For the business crowd, the hotel also has two meeting rooms and an outdoor patio available for use. The smaller room is ideal for intimate business gatherings, while the larger space, which can be divided into two separate rooms, is designed for dinners or larger presentations. The capacity varies.
“It depends on the room style,” Delongchamp said. “For the entire room, the capacity is 88, but if you’re having a banquet-style event, we can fit about 50 people.”
There has been talk of further development adjacent to the hotel — a restaurant and a coffee shop are among the rumoured developments — but those ventures would be leased out independently and aren’t connected to the hotel, Delongchamp emphasized.
Karen McQuade, Vrancor’s regional director of sales and marketing, said the company chose North Bay for its most recent development based on the positive performance of its other North Bay property, the Hampton Inn, which was built eight years ago on McKeown Avenue in the city's north end.
“That hotel has performed at the top of the North Bay market,” McQuade said. “It is number one, both in occupancy and revenue per available room. It has just performed so well.”
Rather than follow a “cookie cutter” approach to design, the new Homewood Suites was styled with a colour palette and décor that reflects the city, she added. That includes paint hues and artwork that are inspired by nature and the Northern Ontario landscape.
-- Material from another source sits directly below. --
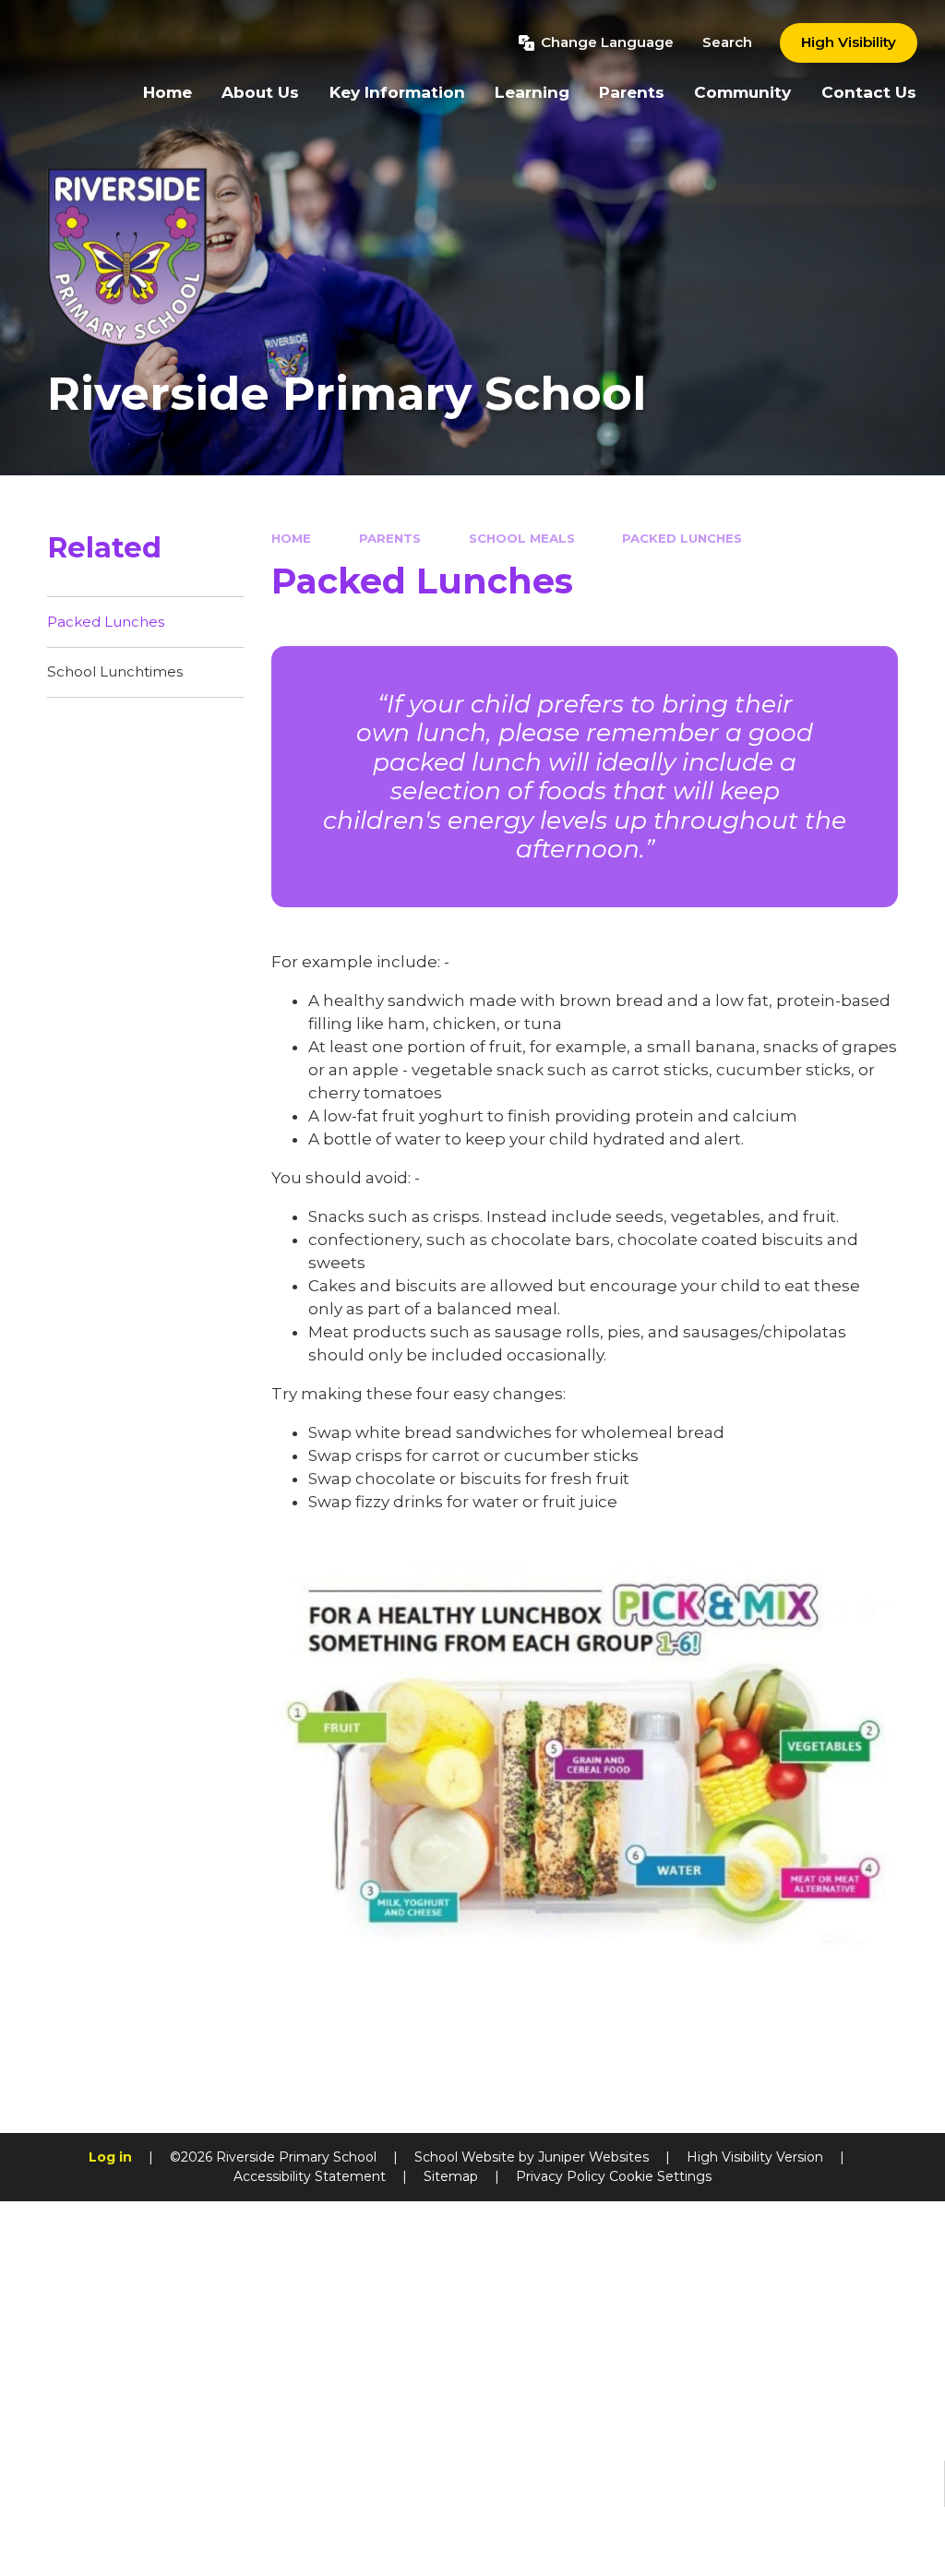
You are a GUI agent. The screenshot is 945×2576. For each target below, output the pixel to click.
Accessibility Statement (309, 2176)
McQuade said Vrancor is happy to be part of North Bay’s ongoing growth and expansion of its waterfront and downtown core. Once a hotel launches in a community, it often becomes a “lightning rod” for additional development and prosperity, and Vrancor is proud to be at the start of that growth, she added.
“We invest into markets that we are passionate about and feel strongly about, and we see how those investments are performing, and we are only too happy to be part of the next wave of development,” she said.
“We look around and we don’t mind that there’s a lot of things to come. We’re happy to be at the start of the wave.”
This marks the 25th hotel built by Vrancor, which focuses its work exclusively in Ontario.
In the North, its other properties include two more Hampton Inns in Timmins and Sudbury; the Homewood Suites in Sudbury; and the Holiday Inn Express in Timmins.
As with other Hilton properties, guests enrolled in the Hilton Honors program can collect reward points for staying at North Bay Homewood Suites. Starting in September, guests will also be able to use Digital Key, an app-enabled function that allows guests to use their smartphone to unlock the doors to their rooms.
But for all the bells and whistles offered while staying at the property, Delongchamp said excellent customer service is Homewood’s signature asset.
“It’s service that keeps people coming back, and that’s our focus,” she said. “I’ve got an excellent team who is going to deliver on that.”